Order, Supreme Court, New York County (Barbara Jaffe, J.), entered March 20, 2013, which, insofar as appealed from as limited by the briefs, denied plaintiffs’ motion for partial summary judgment on the issue of liability on their Labor Law § 240 (1) claim, unanimously reversed, on the law, without costs, and the motion granted.
Plaintiff Richard Hoffman, a glazier, was provided with a scissor lift to perform caulking in a glass lobby at a height of approximately 35 feet. Because of the V-shape of that portion of the lobby, the workers could not place the lift directly adjacent to the windows, leaving a gap of about three feet between the workers and their work. In order to caulk the windows, plaintiff needed to lean out over the lift’s railing, place one hand on the glass windows, and operate the caulking gun with the other. When performing this task, plaintiff fell over the railing to the ground.
While there was no defect in the device, it was clearly inappropriate for the task at hand in light of the configuration of the building (see Vasquez v Cohen Bros.
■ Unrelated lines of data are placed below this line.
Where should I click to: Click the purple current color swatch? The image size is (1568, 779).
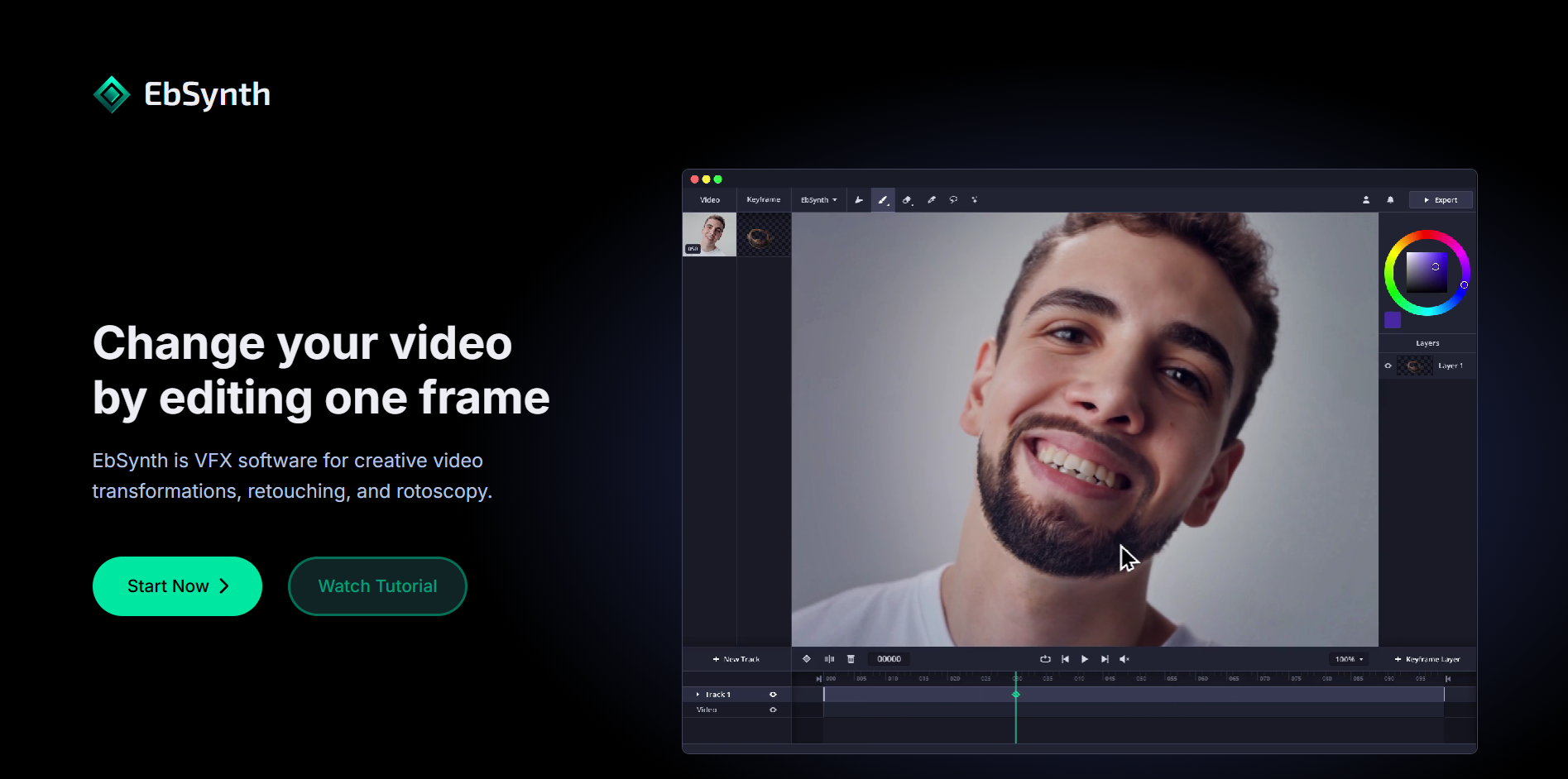point(1393,320)
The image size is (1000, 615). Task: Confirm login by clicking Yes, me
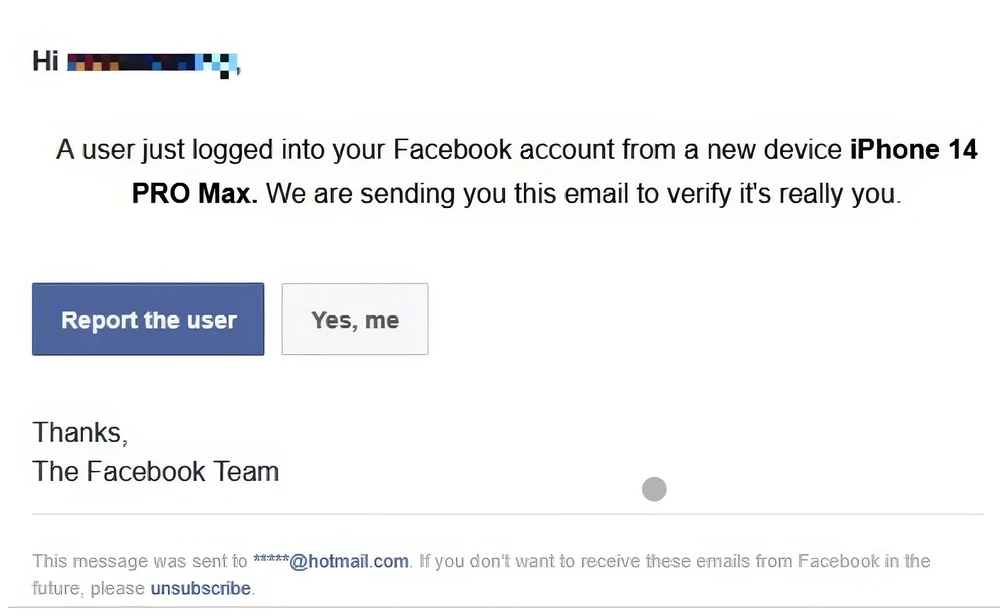(354, 319)
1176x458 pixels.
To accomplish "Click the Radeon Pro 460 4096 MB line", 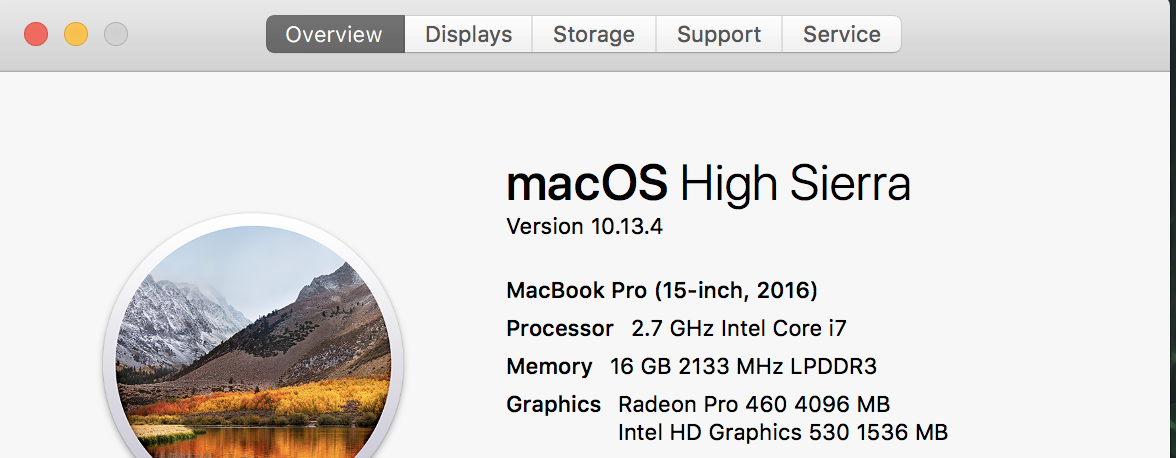I will pyautogui.click(x=754, y=404).
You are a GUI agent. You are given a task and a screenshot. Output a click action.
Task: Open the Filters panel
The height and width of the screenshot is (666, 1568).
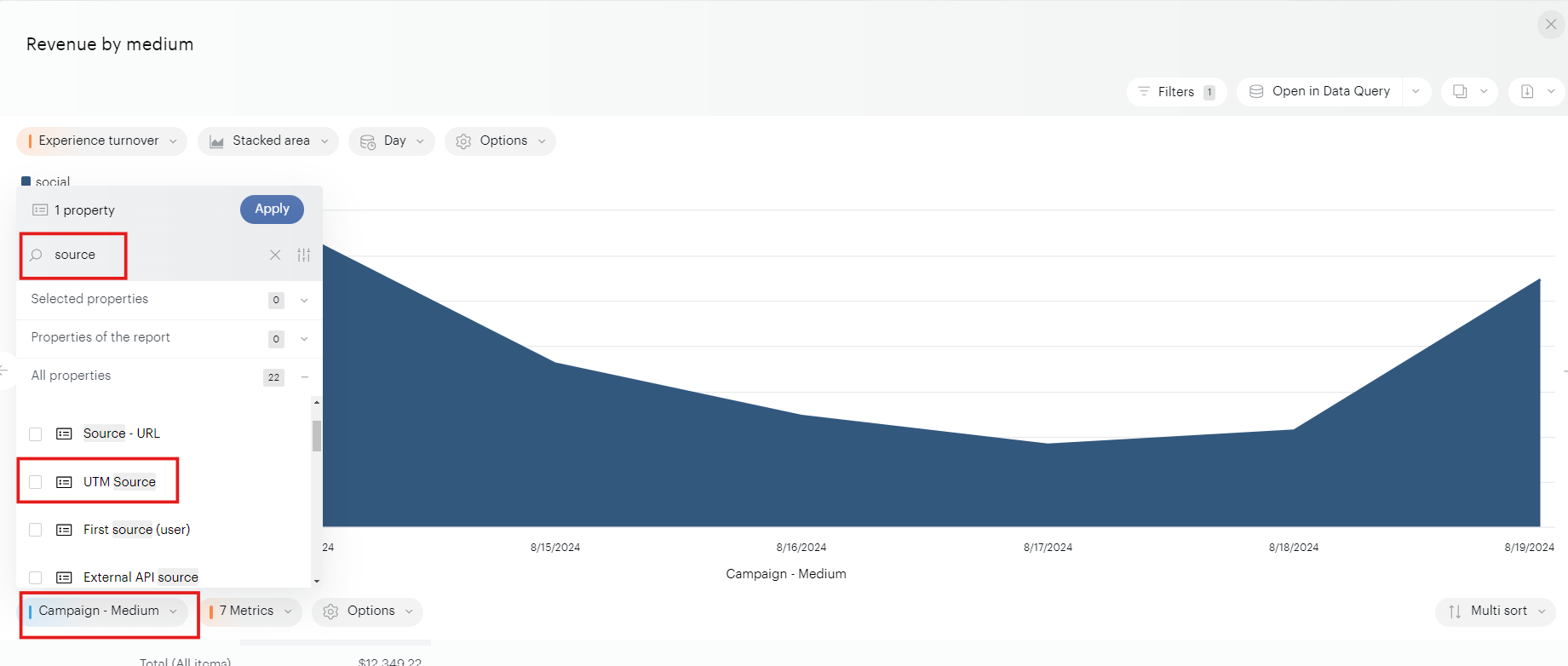tap(1176, 92)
Realty Corp., 105 AD3d 595, 597-598 [1st Dept 2013]). Defendants’ argument that triable issues exist as to whether plaintiff was the sole proximate cause of the accident, is unavailing, since they failed to provide an adequate safety device in the first instance (see Felker v Corning Inc., 90 NY2d 219 [1997]; Hernandez v Argo Corp., 95 AD3d 782 [1st Dept 2012]). Furthermore, while plaintiff was wearing his safety harness, there was no appropriate anchorage point to which the lanyard could have been tied-off (see Cordeiro v TS Midtown Holdings, LLC, 87 AD3d 904, 905 [1st Dept 2011]). Concur — Gonzalez, EJ., Friedman, Sweeny, Moskowitz and Clark, JJ.